#### Prompt:
Copy each line of the entries below that contains the string "computer".

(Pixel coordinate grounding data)
== Segment start ==

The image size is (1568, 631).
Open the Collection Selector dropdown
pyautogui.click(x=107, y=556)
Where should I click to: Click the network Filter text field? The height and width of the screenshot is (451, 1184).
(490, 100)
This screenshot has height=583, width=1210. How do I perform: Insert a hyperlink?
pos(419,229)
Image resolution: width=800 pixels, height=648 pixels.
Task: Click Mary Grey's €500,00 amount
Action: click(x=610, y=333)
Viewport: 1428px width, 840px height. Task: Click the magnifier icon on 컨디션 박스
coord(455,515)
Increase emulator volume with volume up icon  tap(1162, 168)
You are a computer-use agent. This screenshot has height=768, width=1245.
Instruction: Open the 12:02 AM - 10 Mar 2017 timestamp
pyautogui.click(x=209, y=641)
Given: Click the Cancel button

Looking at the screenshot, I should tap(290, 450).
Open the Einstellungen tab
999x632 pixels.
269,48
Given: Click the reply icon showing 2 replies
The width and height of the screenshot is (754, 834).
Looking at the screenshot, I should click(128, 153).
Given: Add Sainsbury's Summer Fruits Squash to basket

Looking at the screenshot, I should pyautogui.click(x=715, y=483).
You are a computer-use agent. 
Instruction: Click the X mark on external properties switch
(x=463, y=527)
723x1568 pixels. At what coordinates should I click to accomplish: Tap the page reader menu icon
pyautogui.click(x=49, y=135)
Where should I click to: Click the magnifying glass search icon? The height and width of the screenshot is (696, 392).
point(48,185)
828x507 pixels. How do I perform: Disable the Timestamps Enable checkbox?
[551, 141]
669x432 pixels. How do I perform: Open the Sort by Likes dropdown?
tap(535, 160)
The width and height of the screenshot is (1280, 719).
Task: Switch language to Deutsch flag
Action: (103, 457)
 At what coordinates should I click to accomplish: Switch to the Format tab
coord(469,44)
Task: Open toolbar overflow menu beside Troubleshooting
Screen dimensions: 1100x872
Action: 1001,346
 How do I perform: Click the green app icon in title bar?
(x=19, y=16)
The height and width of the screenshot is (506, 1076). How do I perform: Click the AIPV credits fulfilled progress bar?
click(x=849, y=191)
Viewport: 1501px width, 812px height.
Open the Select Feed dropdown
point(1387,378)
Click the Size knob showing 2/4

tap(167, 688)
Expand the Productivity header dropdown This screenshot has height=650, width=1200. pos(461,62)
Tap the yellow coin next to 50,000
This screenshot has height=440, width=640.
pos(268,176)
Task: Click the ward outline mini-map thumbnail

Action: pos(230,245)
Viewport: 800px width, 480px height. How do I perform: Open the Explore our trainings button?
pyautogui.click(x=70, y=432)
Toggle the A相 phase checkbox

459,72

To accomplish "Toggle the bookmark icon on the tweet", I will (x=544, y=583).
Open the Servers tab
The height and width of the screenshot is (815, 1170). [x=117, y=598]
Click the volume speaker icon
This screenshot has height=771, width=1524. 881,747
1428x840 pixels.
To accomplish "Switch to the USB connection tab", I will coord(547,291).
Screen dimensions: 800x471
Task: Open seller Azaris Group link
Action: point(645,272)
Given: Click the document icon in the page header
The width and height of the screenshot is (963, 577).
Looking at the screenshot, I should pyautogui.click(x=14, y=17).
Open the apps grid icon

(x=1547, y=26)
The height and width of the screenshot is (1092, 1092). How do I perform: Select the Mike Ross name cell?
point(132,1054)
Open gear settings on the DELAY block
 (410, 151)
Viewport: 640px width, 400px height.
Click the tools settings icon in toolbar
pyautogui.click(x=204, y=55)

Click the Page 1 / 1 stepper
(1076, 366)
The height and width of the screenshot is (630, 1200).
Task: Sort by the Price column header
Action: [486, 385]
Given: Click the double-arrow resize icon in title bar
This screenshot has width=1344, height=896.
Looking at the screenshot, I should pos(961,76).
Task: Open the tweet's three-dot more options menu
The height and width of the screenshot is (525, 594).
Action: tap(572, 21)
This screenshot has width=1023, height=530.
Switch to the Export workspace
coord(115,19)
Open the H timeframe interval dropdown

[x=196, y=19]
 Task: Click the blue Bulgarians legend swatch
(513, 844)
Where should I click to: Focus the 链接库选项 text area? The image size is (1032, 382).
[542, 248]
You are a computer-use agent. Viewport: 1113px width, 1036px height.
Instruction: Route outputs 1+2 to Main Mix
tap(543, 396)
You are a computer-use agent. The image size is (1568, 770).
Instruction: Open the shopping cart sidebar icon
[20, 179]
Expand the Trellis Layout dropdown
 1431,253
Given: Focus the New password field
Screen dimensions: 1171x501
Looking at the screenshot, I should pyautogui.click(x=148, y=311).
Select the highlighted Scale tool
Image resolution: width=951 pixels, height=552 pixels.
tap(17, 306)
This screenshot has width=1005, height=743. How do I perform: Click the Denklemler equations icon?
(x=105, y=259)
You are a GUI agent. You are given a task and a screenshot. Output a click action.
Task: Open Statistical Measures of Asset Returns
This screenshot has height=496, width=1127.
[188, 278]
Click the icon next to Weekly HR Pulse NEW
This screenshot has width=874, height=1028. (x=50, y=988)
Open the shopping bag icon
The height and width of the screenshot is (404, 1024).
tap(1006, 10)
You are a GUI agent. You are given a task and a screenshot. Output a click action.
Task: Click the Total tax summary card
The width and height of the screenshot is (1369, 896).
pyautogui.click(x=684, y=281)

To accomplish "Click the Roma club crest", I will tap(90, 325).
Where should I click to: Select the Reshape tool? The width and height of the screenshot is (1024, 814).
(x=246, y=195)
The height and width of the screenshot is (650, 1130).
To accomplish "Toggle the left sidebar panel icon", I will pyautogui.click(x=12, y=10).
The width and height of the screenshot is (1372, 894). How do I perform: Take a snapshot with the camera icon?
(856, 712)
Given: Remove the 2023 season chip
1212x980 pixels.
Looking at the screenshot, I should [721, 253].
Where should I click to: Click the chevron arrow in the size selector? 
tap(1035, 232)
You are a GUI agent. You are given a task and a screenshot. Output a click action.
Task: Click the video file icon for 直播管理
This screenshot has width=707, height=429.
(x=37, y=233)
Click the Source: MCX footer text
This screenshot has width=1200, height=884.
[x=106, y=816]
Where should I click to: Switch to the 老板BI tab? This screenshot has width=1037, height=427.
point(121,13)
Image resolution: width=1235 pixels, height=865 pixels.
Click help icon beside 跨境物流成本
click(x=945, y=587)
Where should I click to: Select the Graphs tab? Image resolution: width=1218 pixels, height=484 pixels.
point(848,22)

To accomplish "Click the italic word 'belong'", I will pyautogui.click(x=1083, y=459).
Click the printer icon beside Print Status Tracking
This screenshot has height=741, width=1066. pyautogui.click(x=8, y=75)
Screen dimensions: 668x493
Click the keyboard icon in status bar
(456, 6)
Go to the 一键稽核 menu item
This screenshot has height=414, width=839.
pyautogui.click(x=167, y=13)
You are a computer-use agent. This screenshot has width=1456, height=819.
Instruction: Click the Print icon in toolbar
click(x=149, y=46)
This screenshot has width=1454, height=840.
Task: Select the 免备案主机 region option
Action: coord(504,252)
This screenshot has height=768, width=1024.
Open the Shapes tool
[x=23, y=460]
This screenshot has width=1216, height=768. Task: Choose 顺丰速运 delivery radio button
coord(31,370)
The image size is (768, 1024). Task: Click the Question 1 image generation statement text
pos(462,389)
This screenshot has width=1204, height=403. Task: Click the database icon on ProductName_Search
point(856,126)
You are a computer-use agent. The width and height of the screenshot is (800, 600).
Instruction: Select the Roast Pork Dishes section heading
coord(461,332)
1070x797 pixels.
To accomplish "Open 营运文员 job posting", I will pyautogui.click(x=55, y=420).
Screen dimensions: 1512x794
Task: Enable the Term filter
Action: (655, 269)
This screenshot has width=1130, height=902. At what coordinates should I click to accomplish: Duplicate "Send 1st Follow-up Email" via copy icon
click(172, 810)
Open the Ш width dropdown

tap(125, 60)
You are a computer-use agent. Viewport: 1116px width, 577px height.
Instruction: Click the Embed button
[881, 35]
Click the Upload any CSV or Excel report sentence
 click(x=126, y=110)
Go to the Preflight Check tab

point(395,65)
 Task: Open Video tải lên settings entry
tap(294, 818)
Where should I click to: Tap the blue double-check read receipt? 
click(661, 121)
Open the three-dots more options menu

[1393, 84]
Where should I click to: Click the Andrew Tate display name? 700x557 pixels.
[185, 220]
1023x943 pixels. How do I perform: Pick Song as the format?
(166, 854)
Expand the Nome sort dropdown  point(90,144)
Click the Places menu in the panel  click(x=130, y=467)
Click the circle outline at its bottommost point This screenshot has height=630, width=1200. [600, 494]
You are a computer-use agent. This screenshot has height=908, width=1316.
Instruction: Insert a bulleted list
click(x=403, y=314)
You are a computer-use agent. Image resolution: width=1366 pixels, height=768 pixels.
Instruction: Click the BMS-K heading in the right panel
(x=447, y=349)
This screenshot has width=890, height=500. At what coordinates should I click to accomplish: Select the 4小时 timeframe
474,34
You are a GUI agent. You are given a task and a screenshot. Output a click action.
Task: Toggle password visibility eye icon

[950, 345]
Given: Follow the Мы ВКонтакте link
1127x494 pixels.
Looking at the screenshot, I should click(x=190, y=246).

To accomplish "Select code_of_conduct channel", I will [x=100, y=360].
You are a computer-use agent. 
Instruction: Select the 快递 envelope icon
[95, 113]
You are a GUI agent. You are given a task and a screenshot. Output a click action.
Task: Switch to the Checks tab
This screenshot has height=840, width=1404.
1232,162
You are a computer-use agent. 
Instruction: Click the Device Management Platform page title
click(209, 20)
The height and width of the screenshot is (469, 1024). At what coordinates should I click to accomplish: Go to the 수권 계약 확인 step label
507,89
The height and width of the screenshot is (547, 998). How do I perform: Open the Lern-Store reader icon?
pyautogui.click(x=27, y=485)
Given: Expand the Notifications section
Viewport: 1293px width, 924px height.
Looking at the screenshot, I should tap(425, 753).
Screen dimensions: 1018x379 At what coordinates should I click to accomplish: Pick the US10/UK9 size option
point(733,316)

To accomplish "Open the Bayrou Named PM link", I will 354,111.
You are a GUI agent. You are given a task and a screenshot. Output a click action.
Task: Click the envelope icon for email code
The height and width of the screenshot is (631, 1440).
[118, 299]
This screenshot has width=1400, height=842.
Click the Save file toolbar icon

== Segment end ==

#### Expected output:
You are a computer-use agent. This screenshot has height=768, width=1245.
You are a computer-use agent. 
You are a computer-use agent. Viewport: 1113px width, 1036px height.
You are a computer-use agent. The image size is (1568, 770).
You are a computer-use agent. This screenshot has width=1456, height=819.
You are a computer-use agent. The width and height of the screenshot is (800, 600).
You are a computer-use agent. Viewport: 1116px width, 577px height.
You are a computer-use agent. This screenshot has height=908, width=1316.
You are a computer-use agent. Image resolution: width=1366 pixels, height=768 pixels.
You are a computer-use agent. 
You are a computer-use agent. 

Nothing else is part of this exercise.